Book description
'This was the ultimate way to kill a man'
During the 1970s a group of Protestant paramilitaries embarked on a
spree of indiscriminate murder which left thirty Northern Irish
Catholics dead. Their leader was Lenny Murphy, a fanatical Unionist
whose Catholic-sounding surname led to his persecution as a child for
which he took revenge on all Catholics.
Not for the squeamish, The Shankill Butchers is a horrifying
detailed account of one of the most brutal series of murders in
British legal history - a phenomenon whose real nature has been
obscured by the troubled and violent context from which it sprang.
Martin Dillon is a native of Belfast although educated in England.
He lived in France for a time and returned to Northern Ireland to work
as a journalist with the Irish News before joining the
Belfast Telegraph.

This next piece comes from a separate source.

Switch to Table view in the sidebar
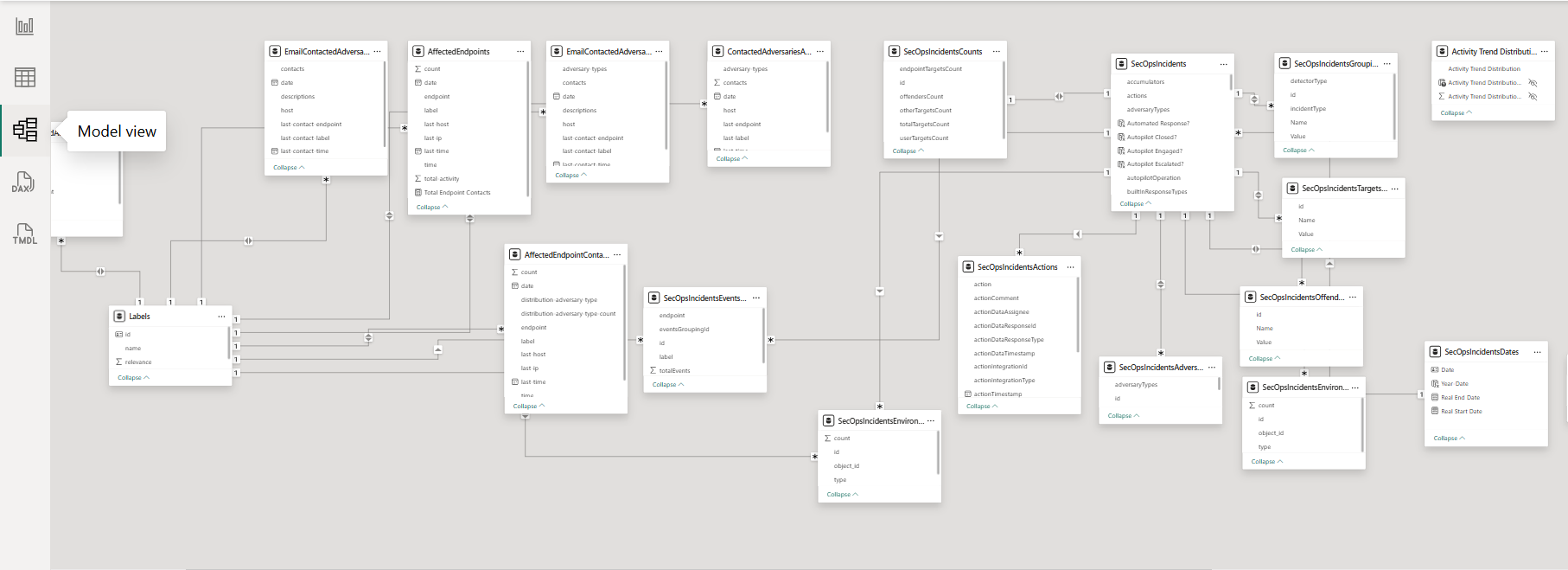The height and width of the screenshot is (570, 1568). 24,77
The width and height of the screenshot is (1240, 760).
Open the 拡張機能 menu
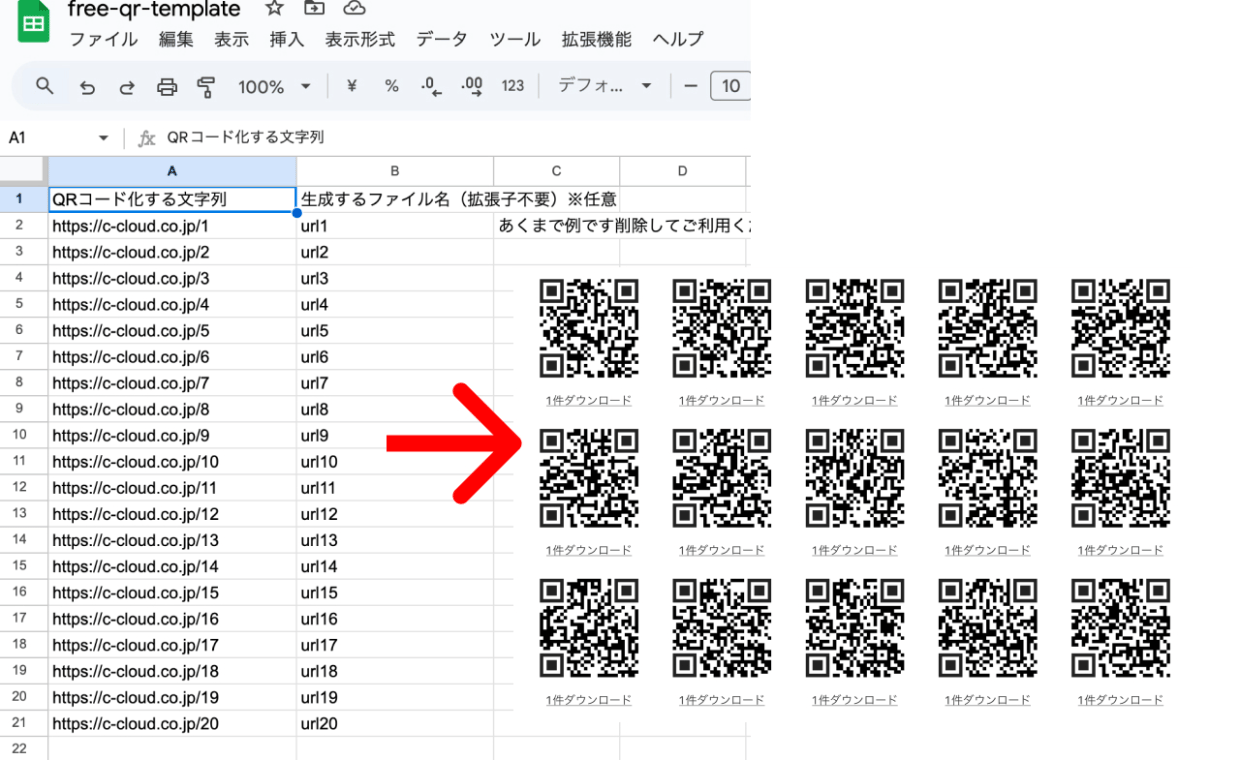click(596, 40)
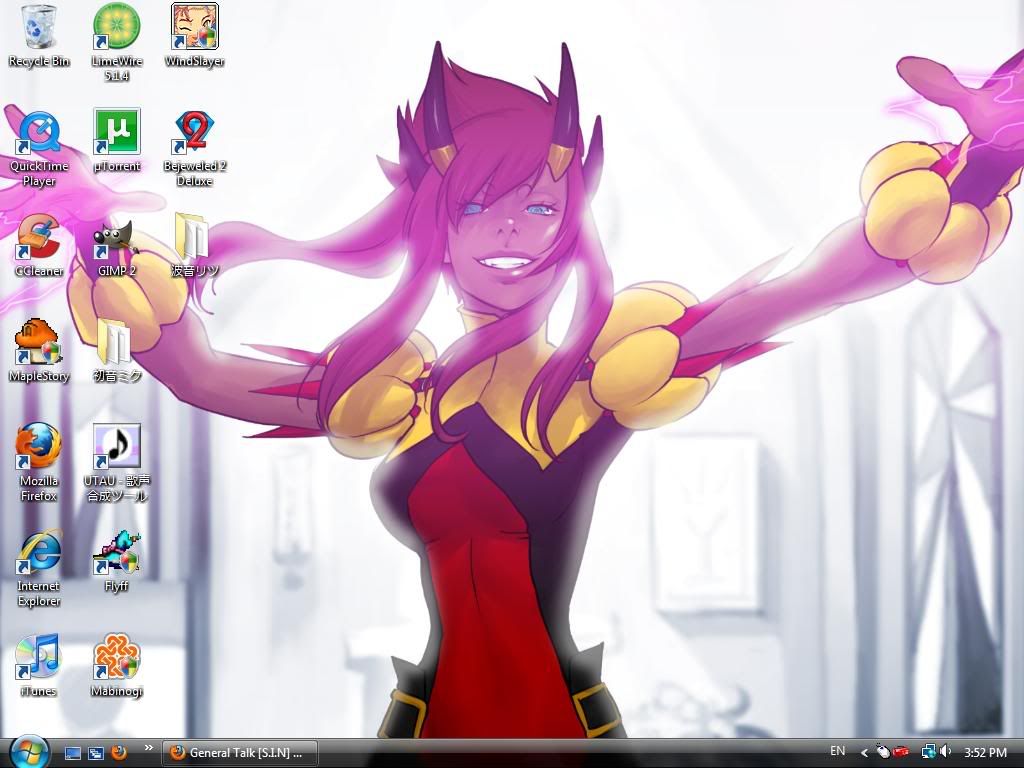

He also worked as a freelance journalist
for several national newspapers and American periodicals. In 1973 he
wrote Political Murder in Northern Ireland which is regarded as
the definitive study of political assassination in Northern Ireland.
His second book, Rogue Warrior of the SAS, is a biography of
the Second World War hero, Lt. Col. Robert Blair Mayne, and is
published by Arrow. The Shankill Butchers which was a
bestseller in both Ireland and Britain was the first in his trilogy of
books about Northern and Southern Ireland.
Martin Dillon has written plays for BBC radio and television and has
been Editor in Northern Ireland of many of the BBC's programmes in the
area of current affairs. He now works for the BBC History Unit in London.